Artist: Order Of Nosferat
Country: Finland / Germany
Label: Purity Through Fire
Formats: LP / Cassette Tape / CD
Year: 2024
As enchanting and confusing the shapeshifting entity of a vampire can be, the same can be said about this Finnish/German band. With each new recording Order Of Nosferat seem to slightly reinvent their musical formula. In earlier work the band sounded quite mellow and melody-based, resulting in a melancholic, almost soothing sort of Black Metal that had a certain hypnotic power to it. But the band’s latest album, ‘Vampyric Wrath Unleashed’ sounded fiercer and was an overall pacier affair that fitted perfectly to its moniker. With their newest album, the duo that comprises Order Of Nosferat, seems to have found a rather interesting balance in between two worlds.
Previous albums like ‘Nachtmusik’ and the aforementioned ‘Vampyric Wrath Unleashed’ carried a title that really fitted the music like a glove, but this time it is not so much the case. At least, it depends on the way you look at it. It basically is all up to how you define “grace”. Taking a somewhat philosophical approach, one could argue that a vampire’s life is basically deprived of grace and doomed to live in the shadows of a joyful life. But from a more practical point of view, namely the musical one, then I can only say that ‘The Absence Of Grace’ is an album full of appealing grace.
‘The Absence Of Grace’ is an album that contains all the best parts of the recordings that preceded it. Besides the more pacey parts that accompanies some gritty riffs and a grainy guitar tone, it has the same beautiful melodies and, above all, the album has the same melancholic atmosphere that attracted me the most in any of Order Of Nosferat’s previous work. These guys seem to have very little difficulties in matching all these separate ingredients together and creating a coherent whole that sounds equally alluring but all the musically more mature.
In the process of forging all these familiar elements together the music sounds even more based on the genre’s 90’s aesthetics.
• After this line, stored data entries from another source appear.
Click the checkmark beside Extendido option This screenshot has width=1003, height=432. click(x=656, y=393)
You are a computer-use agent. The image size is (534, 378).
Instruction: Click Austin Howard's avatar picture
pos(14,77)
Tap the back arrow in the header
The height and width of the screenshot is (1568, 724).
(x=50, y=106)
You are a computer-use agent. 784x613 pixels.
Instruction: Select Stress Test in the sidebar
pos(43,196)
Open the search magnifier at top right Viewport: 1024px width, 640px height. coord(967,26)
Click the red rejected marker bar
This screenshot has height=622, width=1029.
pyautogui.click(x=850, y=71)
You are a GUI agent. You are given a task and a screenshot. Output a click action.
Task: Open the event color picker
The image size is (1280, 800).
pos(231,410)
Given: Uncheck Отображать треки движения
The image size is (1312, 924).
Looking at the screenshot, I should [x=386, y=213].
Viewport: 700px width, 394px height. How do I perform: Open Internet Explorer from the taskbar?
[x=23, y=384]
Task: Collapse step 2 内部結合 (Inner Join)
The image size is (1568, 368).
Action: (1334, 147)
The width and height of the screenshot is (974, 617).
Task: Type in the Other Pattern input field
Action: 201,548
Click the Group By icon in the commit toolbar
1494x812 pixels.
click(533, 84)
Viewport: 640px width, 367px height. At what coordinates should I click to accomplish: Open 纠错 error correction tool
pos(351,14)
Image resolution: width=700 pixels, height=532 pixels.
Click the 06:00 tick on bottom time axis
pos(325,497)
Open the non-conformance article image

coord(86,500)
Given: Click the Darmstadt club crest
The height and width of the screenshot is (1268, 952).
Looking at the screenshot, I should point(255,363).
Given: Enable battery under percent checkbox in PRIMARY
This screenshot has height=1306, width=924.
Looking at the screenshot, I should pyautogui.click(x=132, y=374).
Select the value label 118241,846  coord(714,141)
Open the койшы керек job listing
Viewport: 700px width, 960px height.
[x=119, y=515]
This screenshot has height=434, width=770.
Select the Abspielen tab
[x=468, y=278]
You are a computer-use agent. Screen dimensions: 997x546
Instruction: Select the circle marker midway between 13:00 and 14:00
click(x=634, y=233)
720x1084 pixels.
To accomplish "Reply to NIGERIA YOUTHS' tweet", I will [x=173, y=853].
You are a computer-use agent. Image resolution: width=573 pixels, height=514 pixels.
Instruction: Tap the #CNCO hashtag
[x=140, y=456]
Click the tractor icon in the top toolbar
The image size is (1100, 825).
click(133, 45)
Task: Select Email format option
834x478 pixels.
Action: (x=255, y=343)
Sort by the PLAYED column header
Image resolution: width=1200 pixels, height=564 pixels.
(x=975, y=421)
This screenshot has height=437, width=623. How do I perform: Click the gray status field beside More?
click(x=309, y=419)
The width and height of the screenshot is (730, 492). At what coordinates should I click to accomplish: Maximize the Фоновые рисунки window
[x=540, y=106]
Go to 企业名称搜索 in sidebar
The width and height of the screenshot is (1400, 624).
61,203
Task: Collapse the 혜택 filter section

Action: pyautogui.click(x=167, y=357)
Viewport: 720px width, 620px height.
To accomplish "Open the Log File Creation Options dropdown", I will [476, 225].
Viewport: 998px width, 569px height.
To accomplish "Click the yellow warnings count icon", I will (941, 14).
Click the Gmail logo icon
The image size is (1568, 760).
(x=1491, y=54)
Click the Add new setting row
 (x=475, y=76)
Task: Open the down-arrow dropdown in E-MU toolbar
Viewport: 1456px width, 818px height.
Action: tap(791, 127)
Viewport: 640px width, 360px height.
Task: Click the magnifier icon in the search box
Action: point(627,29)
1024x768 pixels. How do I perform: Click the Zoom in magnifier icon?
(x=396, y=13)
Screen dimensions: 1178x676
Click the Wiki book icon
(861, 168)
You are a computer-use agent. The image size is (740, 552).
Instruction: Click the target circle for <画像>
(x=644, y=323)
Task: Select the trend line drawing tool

Heavily leaning towards a blend of classic Norwegian Black Metal song structures and the harshness of French Black Metal of that same 90’s-era. This way it sounds quite a bit similar to what Drowning The Light is presenting us with on the last few of their releases. The similarities mainly lie within the use of powerful riffs in a modest but melancholic tone in combination with the almost whistling moody keyboards.
Whatever your personal preference is in the styles the band used, probably depending on your stance to the different variations in Black Metal, it is clear that these two guys are becoming increasingly better in crafting their art, regardless of the way they choose to channel it. If anything, ‘The Absence Of Grace’ proves that Order Of Nosferat is still on the rise and that they keep on finetuning and refining their formula.